Warren, Buttigieg Clash Over ‘Wine Cave’ Fundraiser, ‘Purity Tests’

By Zachary Stieber
Zachary Stieber
Zachary Stieber
Zachary Stieber is a senior reporter for The Epoch Times based in Maryland. He covers U.S. and world news.
December 19, 2019Updated: December 20, 2019

Sen. Elizabeth Warren (D-Mass.) and South Bend Mayor Pete Buttigieg clashed during the Thursday night debate over a recent Buttigieg fundraiser—a continuation of a weekslong back-and-forth between two of the leading Democratic presidential contenders.

Warren told the audience in Los Angeles that Buttigieg recently held a fundraiser in a “wine cave.”

“The mayor just recently held a fundraiser that was held in a wine cave that was full of crystals and served $900-a-bottle wine. Think about who comes to that. He had promised that every fundraiser he would do would be open door, but this one was closed door,” she said.

“We made the decision many years ago that rich people in smoke-filled rooms would not pick the next president of the United States. Billionaires in wine caves should not pick the next president of the United States.”

Buttigieg replied that the other six candidates on the stage were richer than he was, accusing Warren of trying to create “purity tests.”

“You know, according to Forbes magazine, I am literally the only person on this stage who is not a millionaire or a billionaire. This is the problem with issuing purity tests that you yourself cannot pass,” he said, drawing a reaction from the audience as Warren stared forward.

“If I pledge never to be in the company of a progressive Democratic donor, I couldn’t be up here. Senator, your net worth is 100 times mine.”

Buttigieg said that if Warren went home and donated the maximum allowable amount to his campaign, it wouldn’t “pollute” his campaign.

elizabeth warren
From left, Democratic presidential hopefuls South Bend Mayor Pete Buttigieg, Sen. Elizabeth Warren (D-Mass.), and former Vice President Joe Biden take part in the sixth Democratic primary debate of the 2020 presidential campaign season at Loyola Marymount University in Los Angeles, California on Dec. 19, 2019. (Robyn Beck/AFP via Getty Images)

“I would be glad to have that support. We need to have the support from everybody who is committed to defeating Donald Trump.”

“I do not sell access to my time. I don’t do call time with millionaires and billionaires,” Warren responded, earning a “hold on a second, as of when Senator?” remark from Buttigieg.

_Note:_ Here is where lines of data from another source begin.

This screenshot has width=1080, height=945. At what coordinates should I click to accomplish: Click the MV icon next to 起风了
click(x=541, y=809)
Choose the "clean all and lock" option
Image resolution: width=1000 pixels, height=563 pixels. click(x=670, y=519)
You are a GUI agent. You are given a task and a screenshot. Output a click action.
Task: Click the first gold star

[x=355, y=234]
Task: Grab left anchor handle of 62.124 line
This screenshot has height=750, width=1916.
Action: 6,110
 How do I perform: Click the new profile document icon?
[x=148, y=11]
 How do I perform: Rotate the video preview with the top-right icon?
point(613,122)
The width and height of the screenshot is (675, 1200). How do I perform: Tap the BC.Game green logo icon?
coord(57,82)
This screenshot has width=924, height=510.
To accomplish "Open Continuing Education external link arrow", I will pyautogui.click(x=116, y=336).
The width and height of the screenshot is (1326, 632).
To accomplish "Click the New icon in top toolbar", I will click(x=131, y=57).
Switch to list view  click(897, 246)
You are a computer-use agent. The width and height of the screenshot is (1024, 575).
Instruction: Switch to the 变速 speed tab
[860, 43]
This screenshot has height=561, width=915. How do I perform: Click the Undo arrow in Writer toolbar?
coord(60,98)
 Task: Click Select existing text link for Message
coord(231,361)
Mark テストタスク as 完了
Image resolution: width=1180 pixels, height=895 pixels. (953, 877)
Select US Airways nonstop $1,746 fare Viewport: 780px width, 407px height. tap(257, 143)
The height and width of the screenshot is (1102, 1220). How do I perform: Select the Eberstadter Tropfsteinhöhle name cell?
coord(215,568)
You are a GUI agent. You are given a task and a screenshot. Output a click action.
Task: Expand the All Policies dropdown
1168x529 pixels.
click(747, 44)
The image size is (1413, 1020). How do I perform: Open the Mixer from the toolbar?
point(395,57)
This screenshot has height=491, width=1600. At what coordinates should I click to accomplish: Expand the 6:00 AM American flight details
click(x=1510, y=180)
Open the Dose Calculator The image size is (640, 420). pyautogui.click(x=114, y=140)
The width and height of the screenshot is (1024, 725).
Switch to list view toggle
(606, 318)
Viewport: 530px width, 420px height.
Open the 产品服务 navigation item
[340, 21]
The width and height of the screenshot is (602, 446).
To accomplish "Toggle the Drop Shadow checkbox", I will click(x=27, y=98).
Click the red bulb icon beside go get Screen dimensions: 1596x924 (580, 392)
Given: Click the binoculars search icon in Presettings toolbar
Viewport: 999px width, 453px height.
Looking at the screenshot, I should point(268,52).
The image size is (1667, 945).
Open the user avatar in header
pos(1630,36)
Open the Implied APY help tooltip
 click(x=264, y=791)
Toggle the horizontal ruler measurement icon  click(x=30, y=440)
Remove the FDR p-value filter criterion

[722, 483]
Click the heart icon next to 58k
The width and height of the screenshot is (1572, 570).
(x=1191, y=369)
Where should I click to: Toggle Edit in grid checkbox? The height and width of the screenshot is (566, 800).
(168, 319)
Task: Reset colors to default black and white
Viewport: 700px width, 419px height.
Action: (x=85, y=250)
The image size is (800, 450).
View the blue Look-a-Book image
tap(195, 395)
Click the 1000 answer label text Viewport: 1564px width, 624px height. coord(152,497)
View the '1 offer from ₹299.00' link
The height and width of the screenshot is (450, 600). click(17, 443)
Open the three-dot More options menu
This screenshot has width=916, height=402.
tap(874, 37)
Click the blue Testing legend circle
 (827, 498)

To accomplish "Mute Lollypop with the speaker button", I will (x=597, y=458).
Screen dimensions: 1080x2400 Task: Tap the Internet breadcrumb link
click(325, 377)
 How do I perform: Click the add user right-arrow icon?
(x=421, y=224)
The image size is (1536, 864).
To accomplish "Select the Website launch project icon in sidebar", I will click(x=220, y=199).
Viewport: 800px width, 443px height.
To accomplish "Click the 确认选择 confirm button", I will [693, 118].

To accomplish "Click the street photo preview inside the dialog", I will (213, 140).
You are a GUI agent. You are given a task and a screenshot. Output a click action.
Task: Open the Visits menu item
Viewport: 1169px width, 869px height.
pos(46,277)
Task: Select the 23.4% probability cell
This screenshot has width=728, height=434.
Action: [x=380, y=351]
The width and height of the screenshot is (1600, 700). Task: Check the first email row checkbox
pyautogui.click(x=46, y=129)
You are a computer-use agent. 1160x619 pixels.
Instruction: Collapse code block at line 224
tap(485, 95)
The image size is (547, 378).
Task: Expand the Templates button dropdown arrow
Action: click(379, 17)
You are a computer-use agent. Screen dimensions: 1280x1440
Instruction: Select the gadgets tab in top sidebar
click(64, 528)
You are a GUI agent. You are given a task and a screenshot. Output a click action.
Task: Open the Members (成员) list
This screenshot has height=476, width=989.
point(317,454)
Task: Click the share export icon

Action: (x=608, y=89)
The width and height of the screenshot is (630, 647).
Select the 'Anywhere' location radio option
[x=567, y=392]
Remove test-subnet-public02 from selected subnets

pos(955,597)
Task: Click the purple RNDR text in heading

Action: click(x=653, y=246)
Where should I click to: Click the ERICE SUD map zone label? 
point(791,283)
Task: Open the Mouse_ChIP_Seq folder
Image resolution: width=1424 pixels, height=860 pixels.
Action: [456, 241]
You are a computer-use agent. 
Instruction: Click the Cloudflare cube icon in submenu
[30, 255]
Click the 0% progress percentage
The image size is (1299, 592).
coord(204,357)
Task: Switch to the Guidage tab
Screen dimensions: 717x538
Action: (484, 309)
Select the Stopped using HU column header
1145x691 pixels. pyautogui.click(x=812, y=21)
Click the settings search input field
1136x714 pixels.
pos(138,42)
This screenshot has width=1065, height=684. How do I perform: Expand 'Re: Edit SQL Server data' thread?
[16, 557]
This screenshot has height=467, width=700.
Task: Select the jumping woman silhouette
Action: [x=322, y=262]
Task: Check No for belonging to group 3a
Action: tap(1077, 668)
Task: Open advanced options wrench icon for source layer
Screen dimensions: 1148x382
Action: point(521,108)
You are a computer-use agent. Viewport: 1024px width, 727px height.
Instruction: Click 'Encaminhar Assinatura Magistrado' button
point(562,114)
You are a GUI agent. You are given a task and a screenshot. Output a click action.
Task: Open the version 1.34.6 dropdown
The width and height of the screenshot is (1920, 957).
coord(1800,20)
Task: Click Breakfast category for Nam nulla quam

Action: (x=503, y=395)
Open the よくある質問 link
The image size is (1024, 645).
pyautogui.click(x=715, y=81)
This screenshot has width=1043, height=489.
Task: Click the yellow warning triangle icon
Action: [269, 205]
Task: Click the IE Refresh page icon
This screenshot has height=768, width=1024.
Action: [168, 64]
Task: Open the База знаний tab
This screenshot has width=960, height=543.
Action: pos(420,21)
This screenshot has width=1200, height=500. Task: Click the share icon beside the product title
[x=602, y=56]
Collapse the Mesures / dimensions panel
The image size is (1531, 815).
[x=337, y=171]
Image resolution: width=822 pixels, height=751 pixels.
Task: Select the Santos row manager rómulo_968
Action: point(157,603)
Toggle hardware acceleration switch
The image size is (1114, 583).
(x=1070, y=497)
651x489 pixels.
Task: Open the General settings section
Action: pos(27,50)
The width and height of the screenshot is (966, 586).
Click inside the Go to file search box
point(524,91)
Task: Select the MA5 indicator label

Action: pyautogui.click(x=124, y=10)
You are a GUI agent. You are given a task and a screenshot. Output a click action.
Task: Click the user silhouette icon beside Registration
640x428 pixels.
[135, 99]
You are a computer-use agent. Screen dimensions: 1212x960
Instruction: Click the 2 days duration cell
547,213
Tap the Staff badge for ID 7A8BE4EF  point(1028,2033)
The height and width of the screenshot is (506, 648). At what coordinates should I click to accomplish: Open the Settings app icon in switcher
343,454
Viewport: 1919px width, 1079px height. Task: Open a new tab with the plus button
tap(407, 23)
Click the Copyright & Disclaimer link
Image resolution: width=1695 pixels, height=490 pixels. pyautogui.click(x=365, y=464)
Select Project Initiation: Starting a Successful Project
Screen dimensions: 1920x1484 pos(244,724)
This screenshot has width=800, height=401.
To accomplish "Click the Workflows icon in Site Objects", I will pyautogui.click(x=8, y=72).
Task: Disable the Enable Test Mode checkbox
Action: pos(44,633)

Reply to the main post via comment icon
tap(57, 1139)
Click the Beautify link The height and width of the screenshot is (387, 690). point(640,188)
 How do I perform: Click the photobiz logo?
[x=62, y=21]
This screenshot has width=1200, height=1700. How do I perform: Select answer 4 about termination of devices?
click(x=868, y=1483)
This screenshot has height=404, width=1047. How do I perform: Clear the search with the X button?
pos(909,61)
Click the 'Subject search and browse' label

“I don’t meet behind closed doors with big-dollar donors,” she continued before urging rivals to take a step she has taken, telling donors that donating to her doesn’t earn them a position in her administration if she’s elected.

“Don’t come around later expecting to be named ambassador, because that’s what goes on during these high-dollar fundraisers,” she said.

Buttigieg pushed back, telling Warren: “Senator, your presidential campaign right now, as we speak, is funded in part by money that you transferred, having raised it at those exact same big-ticket fundraisers you now denounce.”

Moderators ended the parries, turning to another candidate.

“I did not come here to listen to this argument. I came here to make a case for progress. And I have never even been to a wine cave. I’ve been to the wind cave in South Dakota, which I suggest you go to,” Sen. Amy Klobuchar (D-Minn.) joked.

Warren and Buttigieg, two of the top four candidates, have gone back-and-forth on their professional histories, with Buttigieg hitting at Warren over money she received while working as a lawyer and Warren criticizing Buttigieg for his work for McKinsey.